### [TASK OBJECTIVE]
In the listing below, find each line that holds "computer" and list it.

### [RECORDS SHOWN]

--------------------------------

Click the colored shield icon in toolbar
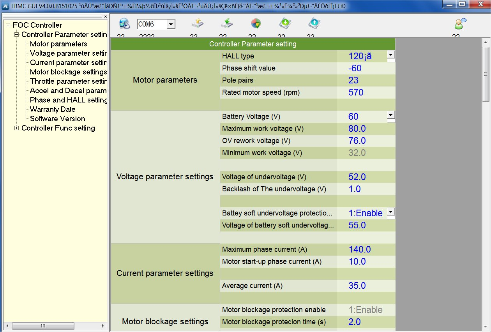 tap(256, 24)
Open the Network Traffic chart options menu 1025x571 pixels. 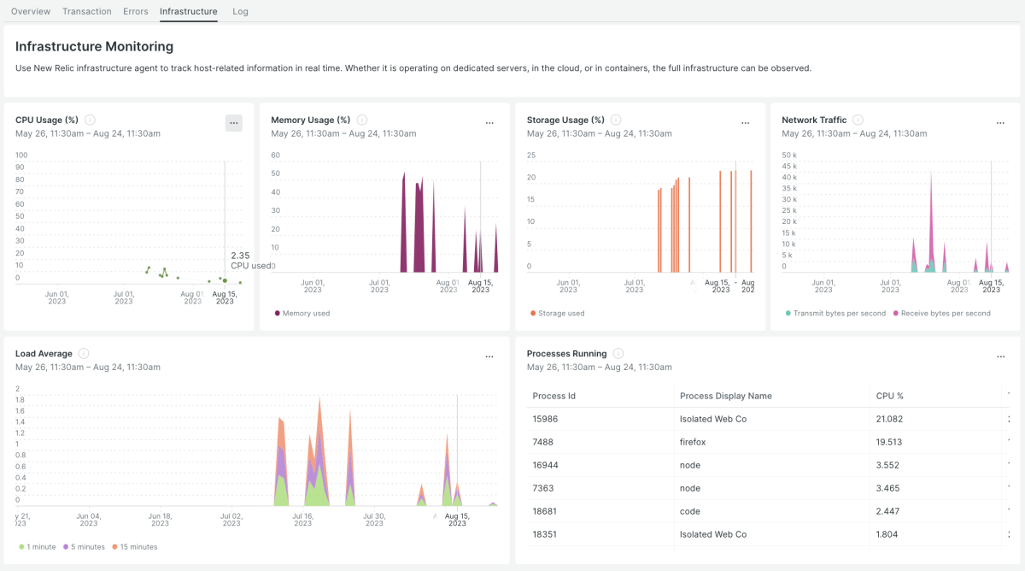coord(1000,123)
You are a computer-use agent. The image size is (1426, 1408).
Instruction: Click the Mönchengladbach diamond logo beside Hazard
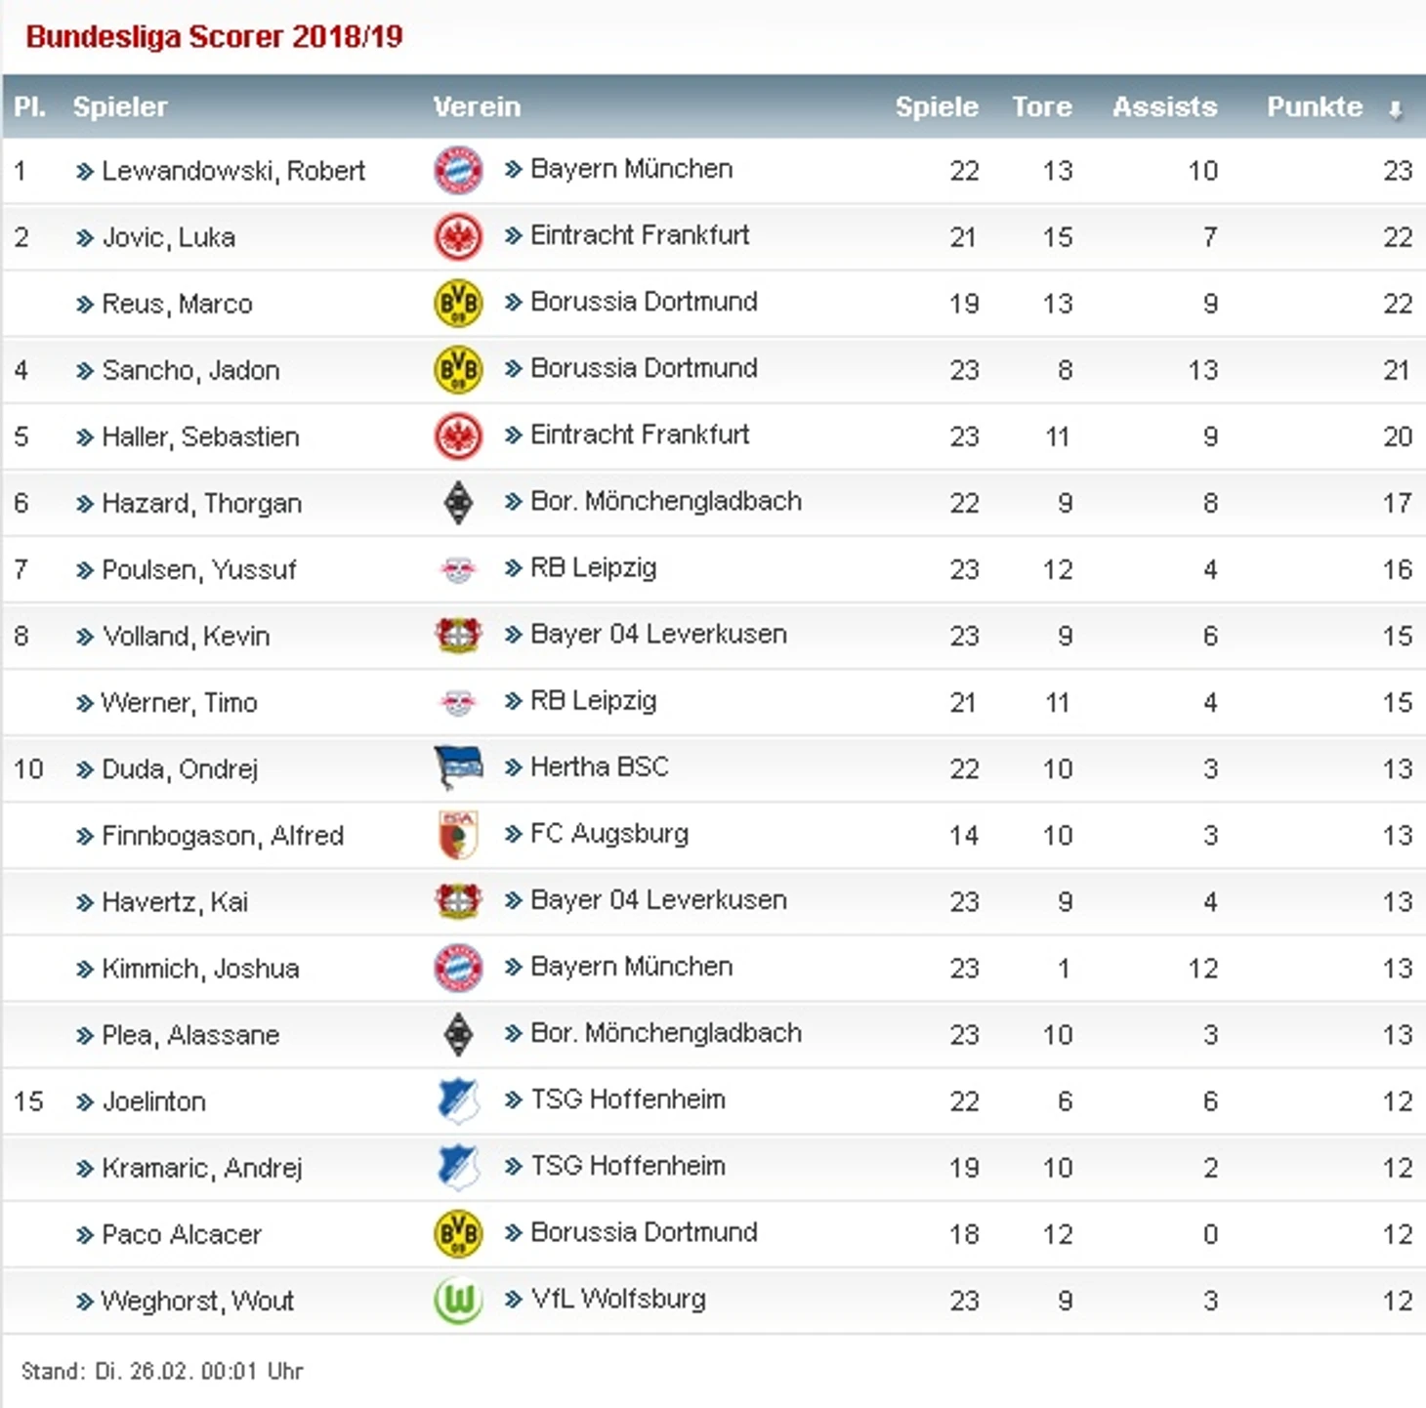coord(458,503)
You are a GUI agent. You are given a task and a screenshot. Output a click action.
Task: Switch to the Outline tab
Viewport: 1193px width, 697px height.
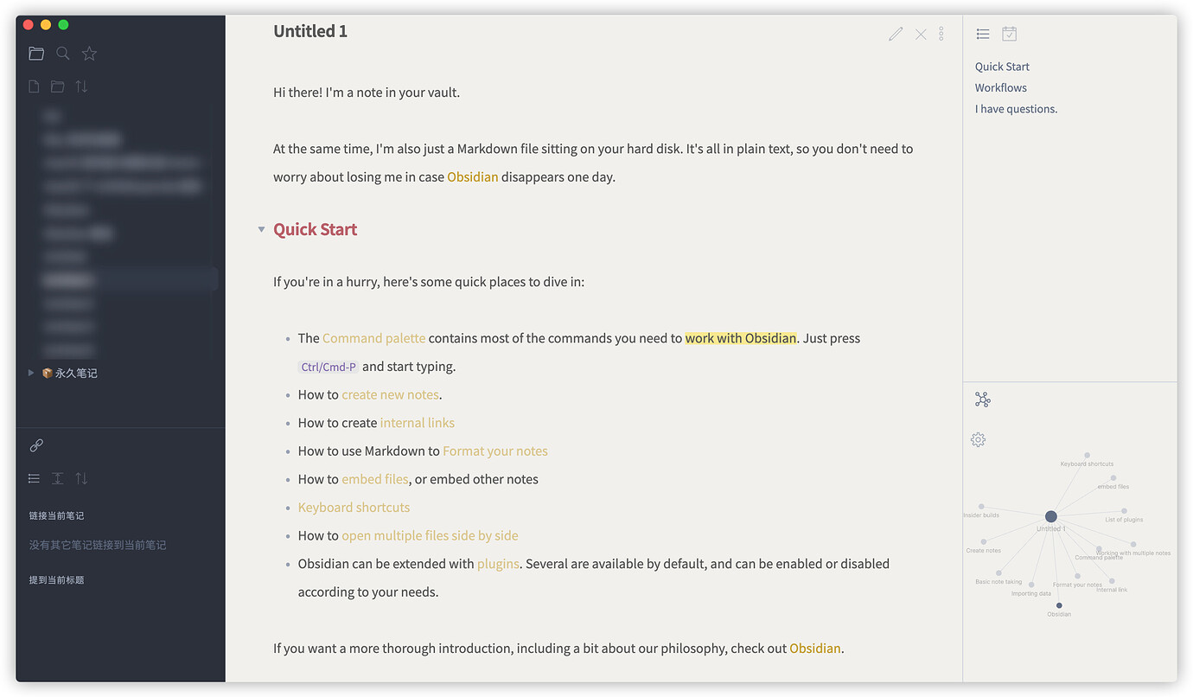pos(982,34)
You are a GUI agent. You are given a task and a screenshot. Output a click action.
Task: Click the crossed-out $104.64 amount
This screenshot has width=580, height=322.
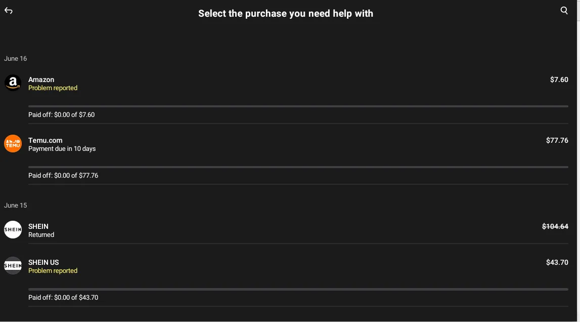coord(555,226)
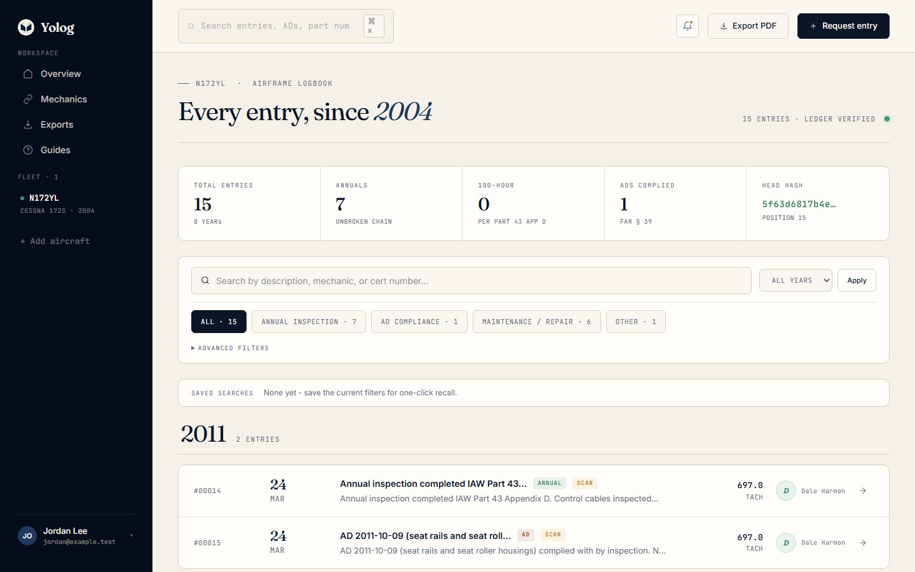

--------------------------------

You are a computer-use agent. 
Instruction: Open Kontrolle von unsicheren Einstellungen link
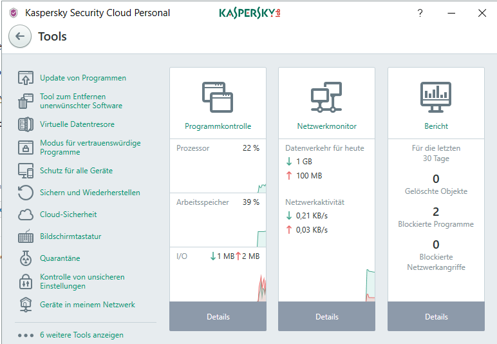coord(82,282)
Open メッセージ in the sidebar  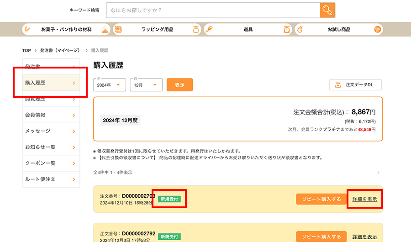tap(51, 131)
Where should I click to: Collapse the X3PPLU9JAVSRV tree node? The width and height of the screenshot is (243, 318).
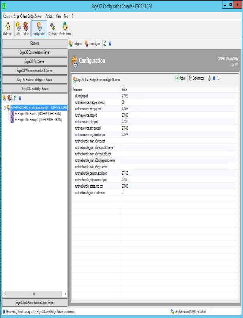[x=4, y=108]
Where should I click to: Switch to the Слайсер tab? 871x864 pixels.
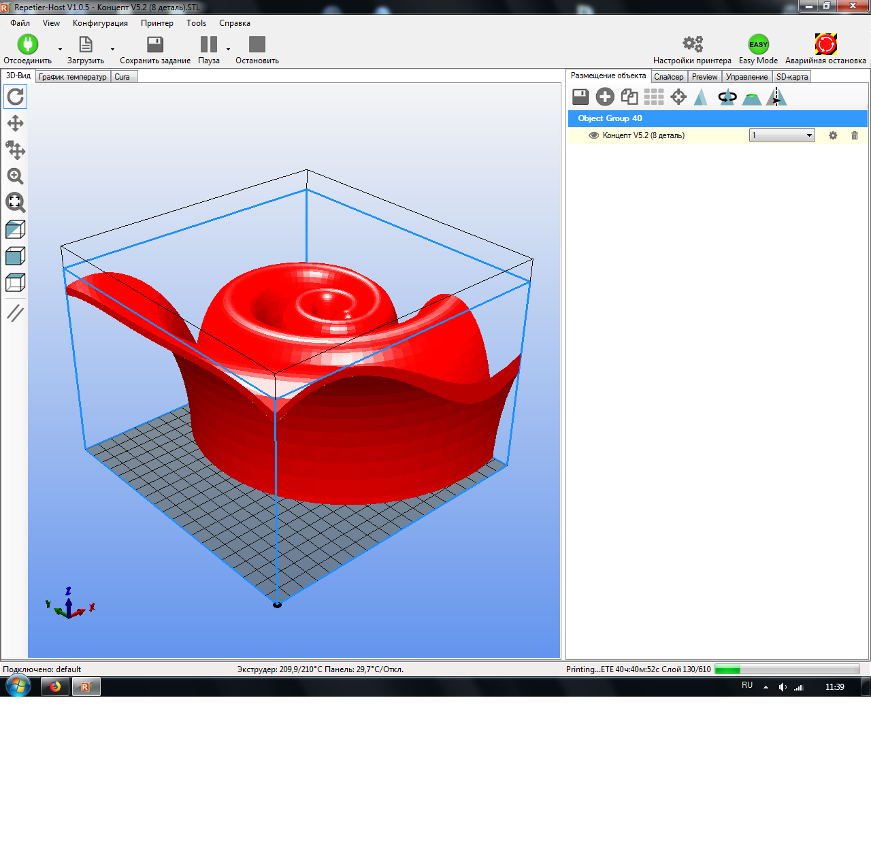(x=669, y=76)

--------------------------------

### [WORKED SOLUTION]
You are a computer-use agent. The image size is (1426, 1408).
You are a computer-use agent. 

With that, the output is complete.